Element and text location data -
----------

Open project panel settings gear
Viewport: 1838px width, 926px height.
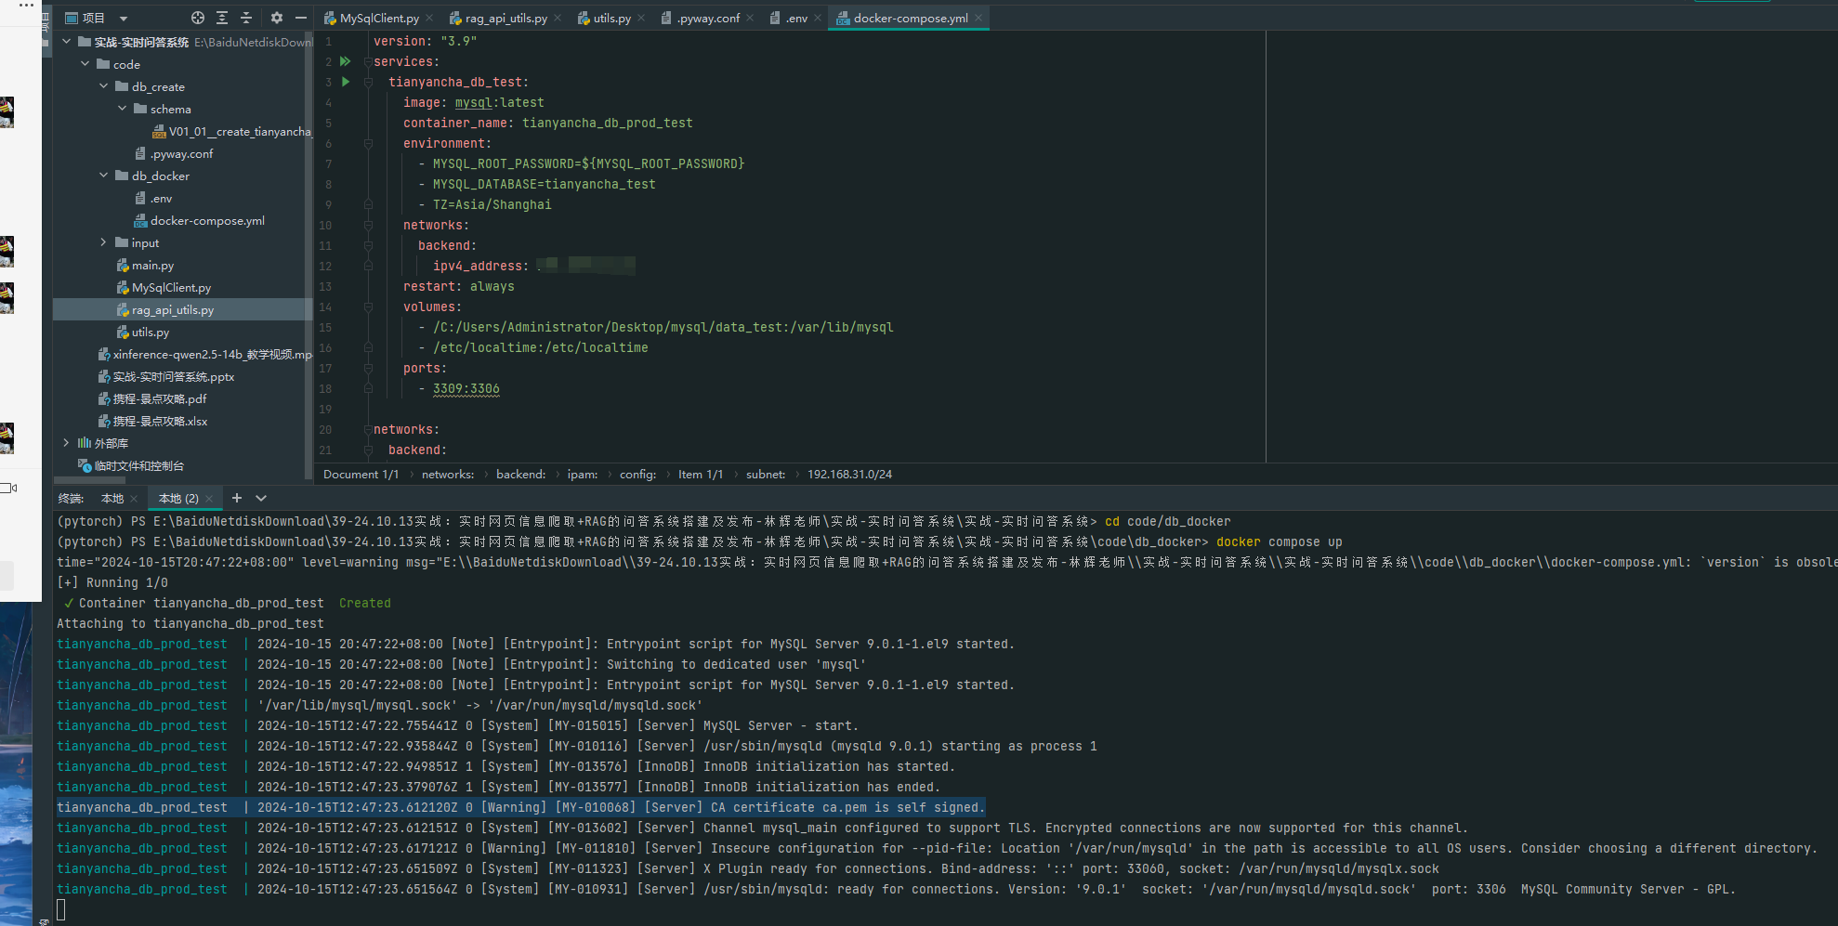[277, 18]
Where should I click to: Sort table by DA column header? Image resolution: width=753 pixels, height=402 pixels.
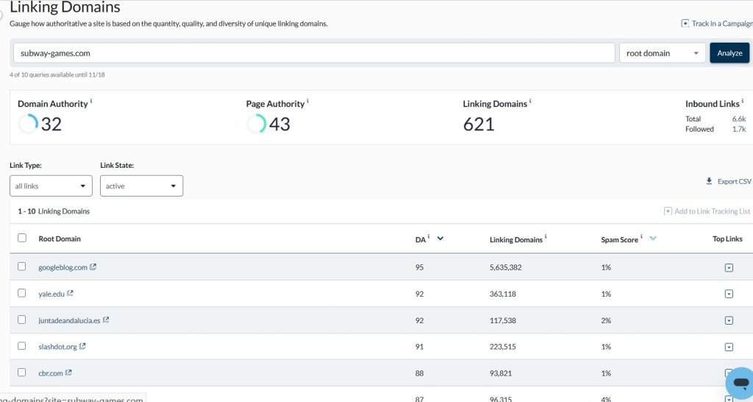coord(420,239)
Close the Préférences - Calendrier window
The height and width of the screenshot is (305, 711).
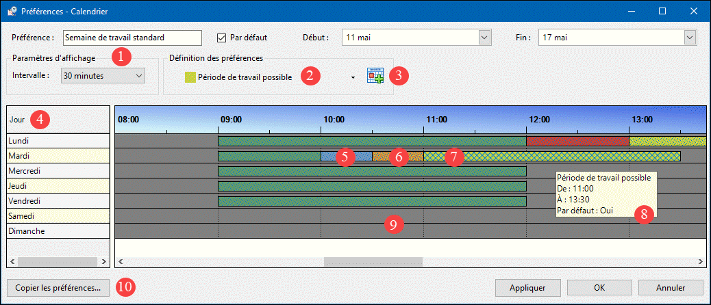coord(693,11)
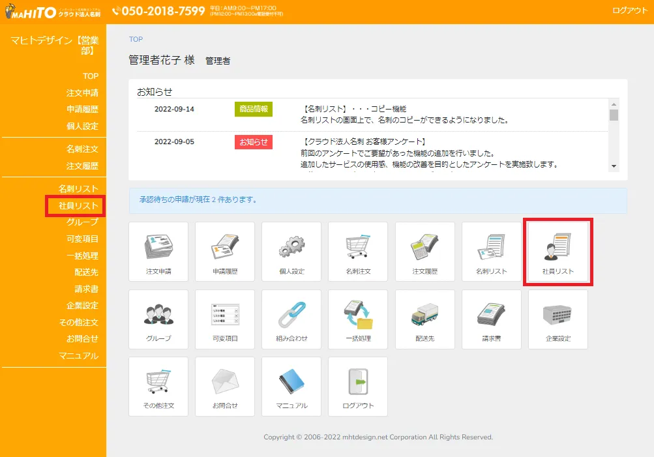Click the green 商品情報 label
654x457 pixels.
point(254,110)
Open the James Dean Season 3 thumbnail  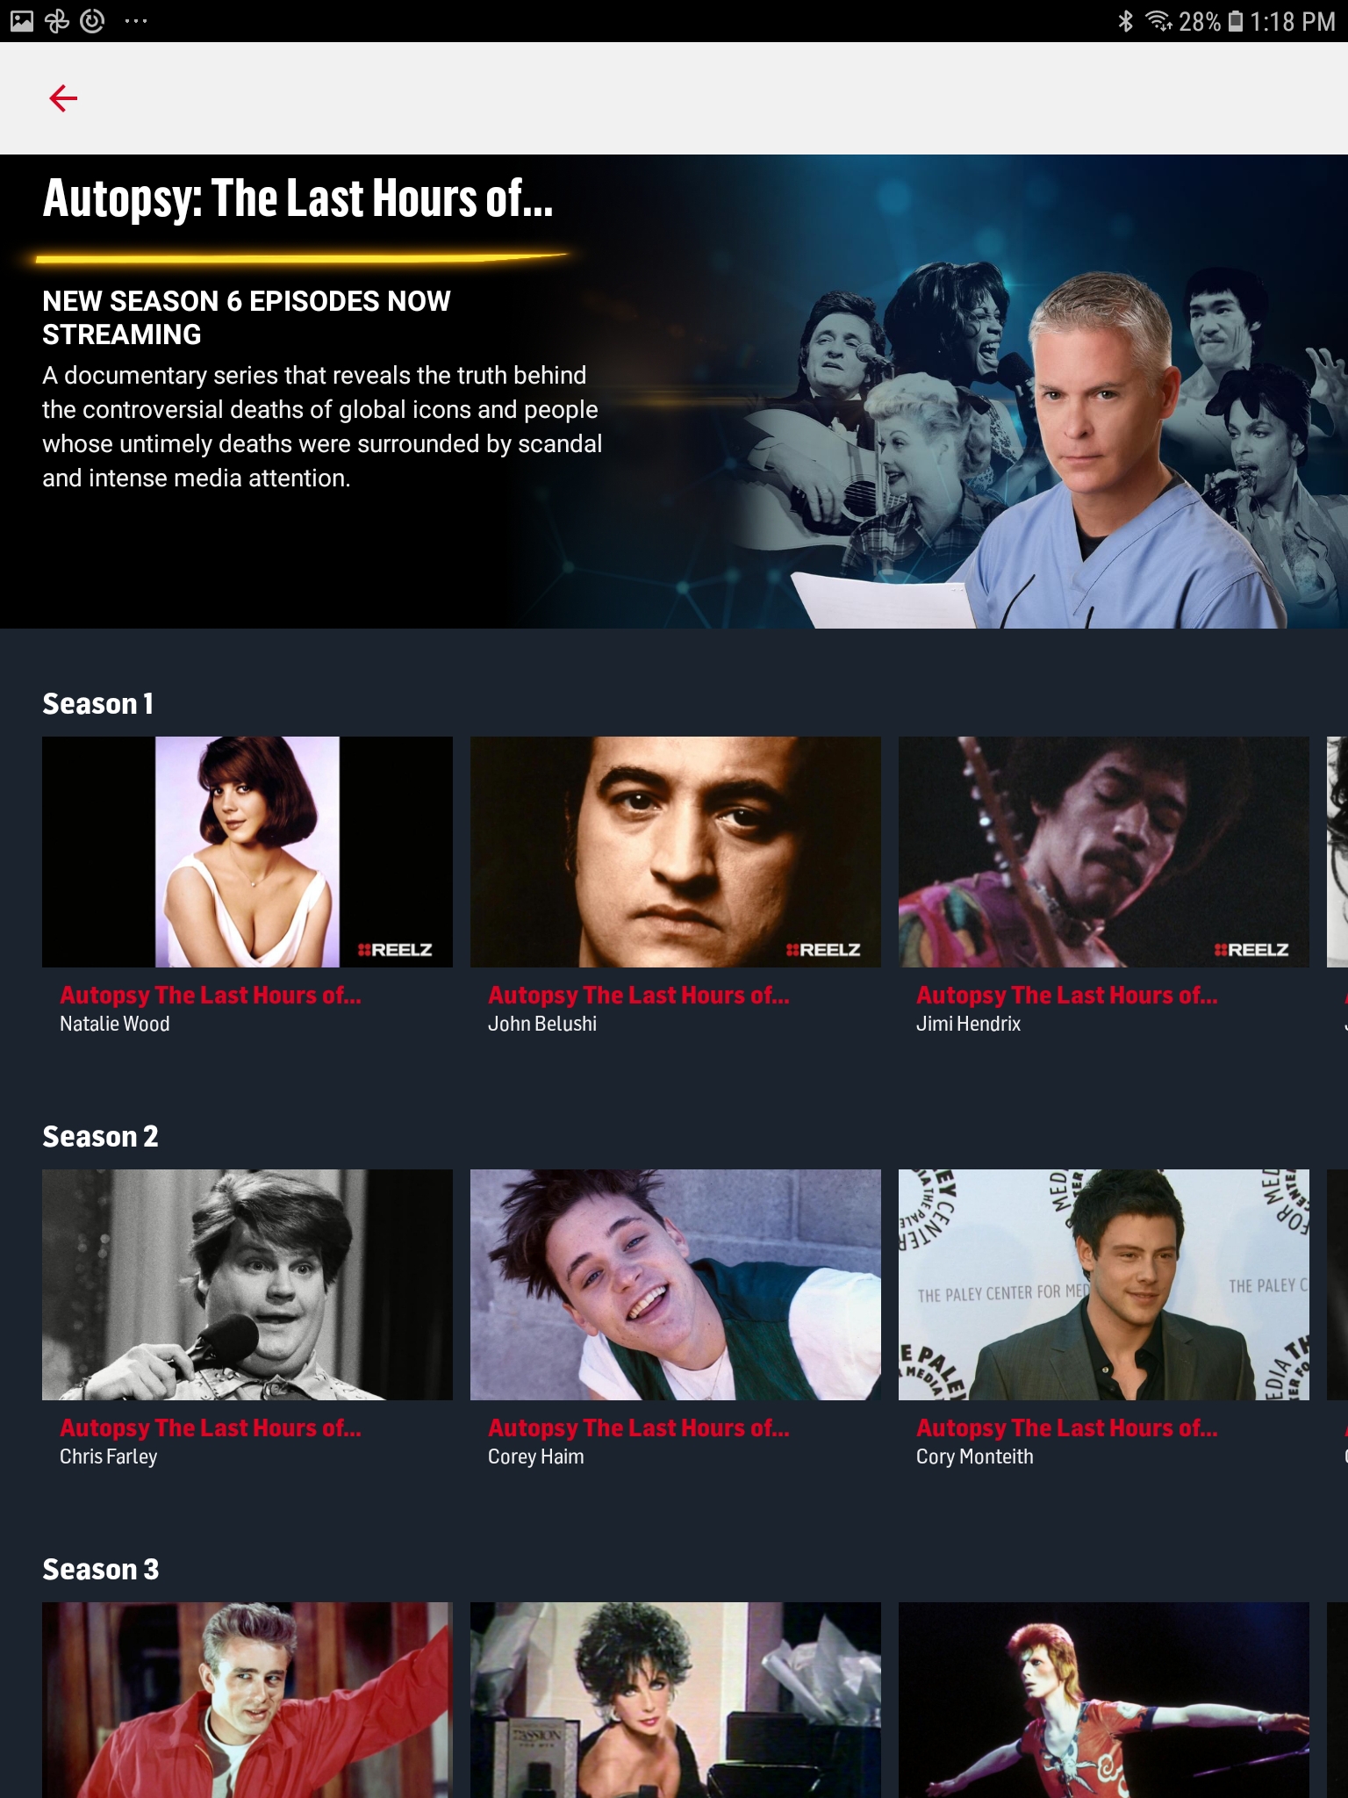pyautogui.click(x=247, y=1700)
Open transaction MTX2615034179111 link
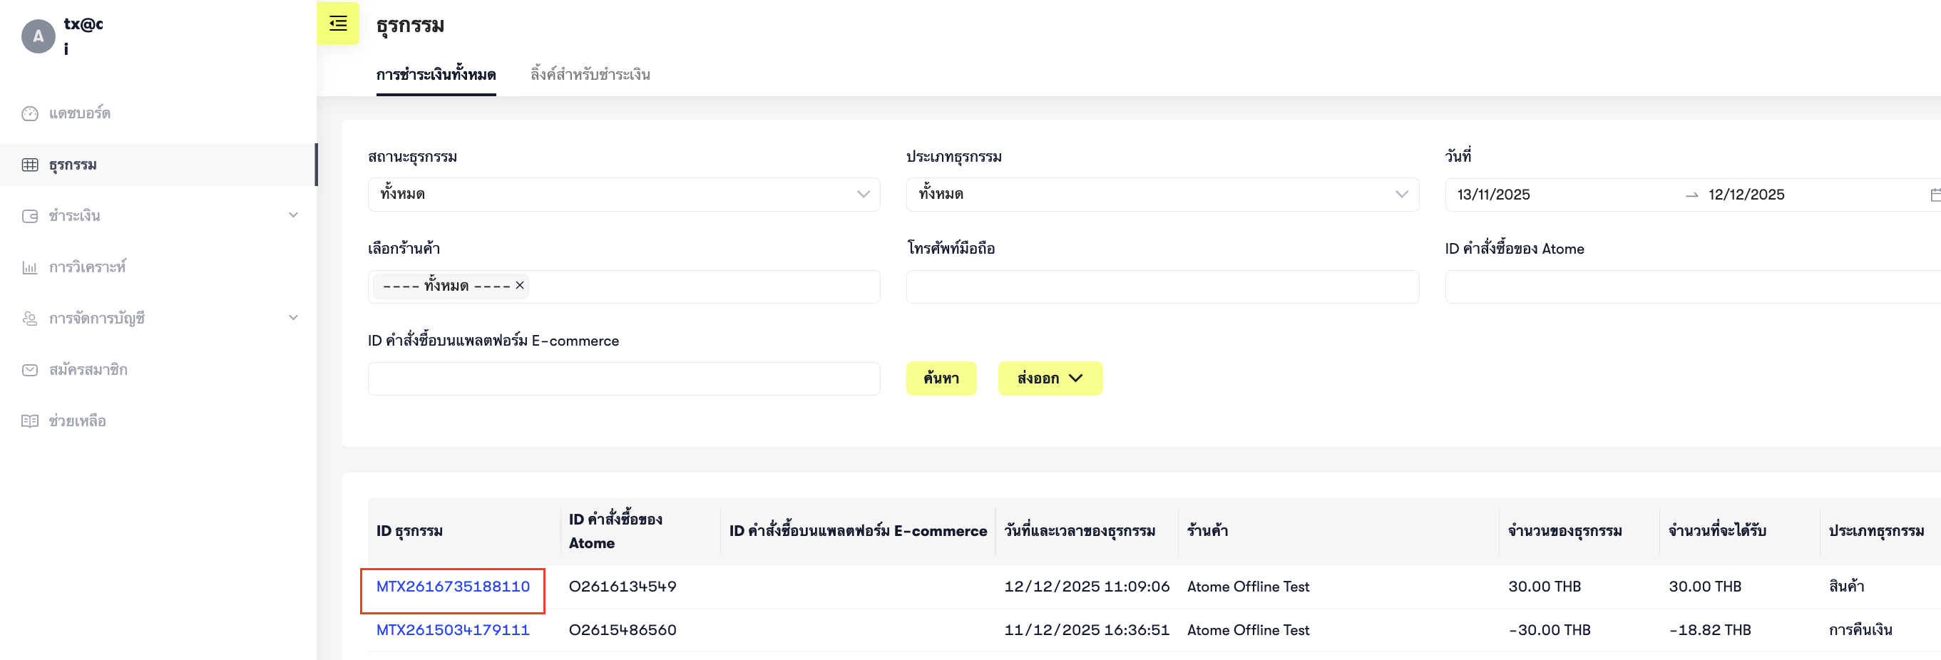 (x=453, y=630)
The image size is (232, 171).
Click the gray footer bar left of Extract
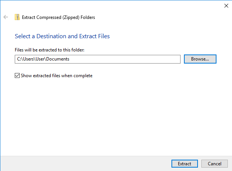point(85,163)
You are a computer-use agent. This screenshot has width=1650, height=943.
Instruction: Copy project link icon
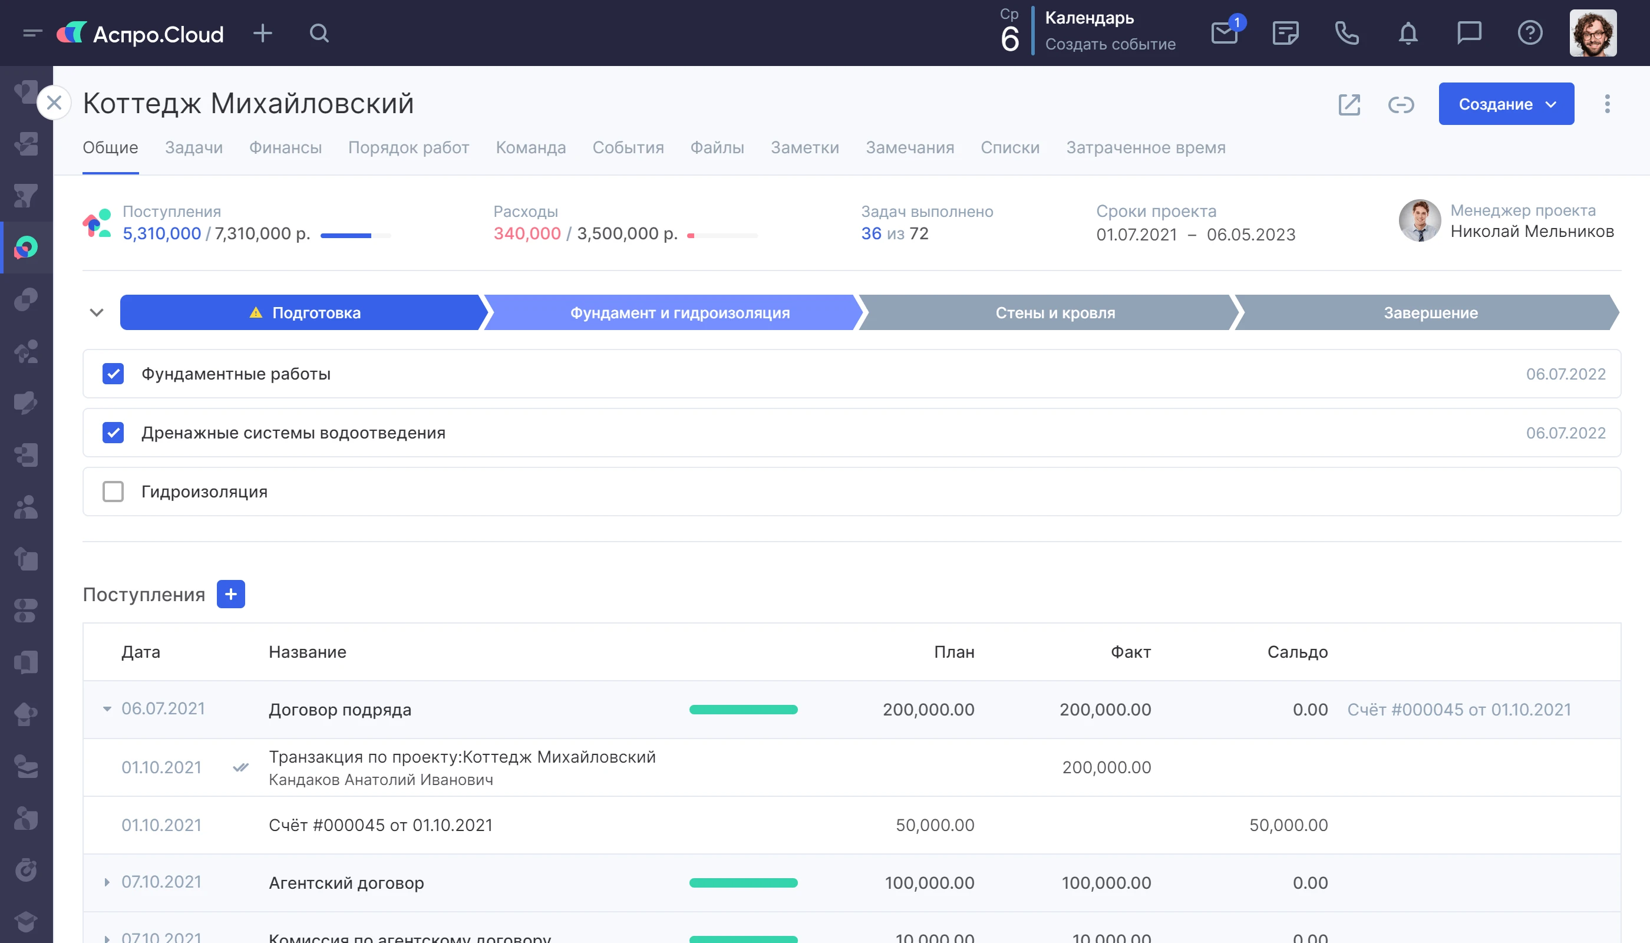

----------

EXERCISE GOAL - Number the lines of the items from the one containing "The image size is (232, 171)." through the end, one line per entry and with blank lines omitted. Leave out the pictures.

CORRECT RESULT -
1. The image size is (232, 171).
2. Click the gray footer bar left of Extract
3. point(85,163)
4. You are a computer-use agent. This screenshot has width=1650, height=943.
5. Instruction: Copy project link icon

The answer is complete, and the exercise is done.